**What you are asked to do:** According to the album article below, which label dropped the band in May 2000?
--- START OF Passage provided ---
Studio album by Anal Cunt
- Released: November 9, 1999
- Recorded: August 1998 – August 1999
- Genre: Grindcore
- Length: 32:15
- Label: Earache

Anal Cunt chronology
| Picnic of Love (1998) | It Just Gets Worse (1999) | Live in N.Y.C. (1999) |

= It Just Gets Worse =

It Just Gets Worse is the sixth album by the grindcore band Anal Cunt, released on November 9, 1999, on Earache Records.

Professional ratings
Review scores
| Source | Rating |
| Allmusic | Star Half star |
| Metal Underground | Star |

==Background ==
The album was recorded between August 1998 and August 1999 (except tracks 38 and 39 which were recorded and mixed in August 1997), although the majority of it was recorded after the band's 1998 tour in Japan. The guitar and drums were recorded on a 4-track at Anal Cunt's practice space and the vocals were recorded on a PA in the studio, where vocalist Seth Putnam mixed it. The album was then released after their 1999 European tour with the band Flächenbrand and was the last of the band's albums released under the Earache label which they got dropped from in May 2000. "Your Kid Committed Suicide Because You Suck" was originally titled "Conor Clapton Committed Suicide Because His Father Sucks". "Chris Barnes Is a Pussy" was based on an alleged incident that involved Putnam being attacked by Six Feet Under's roadies, while their vocalist Chris Barnes fled to his tour bus after a scuffle between the two.
--- END OF Passage provided ---
--- START OF Source material ---
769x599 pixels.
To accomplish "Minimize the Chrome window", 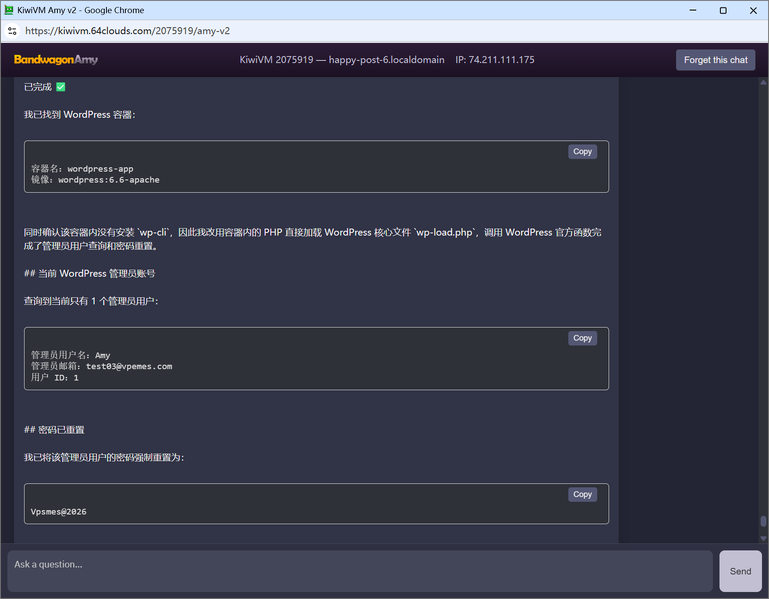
--- END OF Source material ---
**Full output:** Earache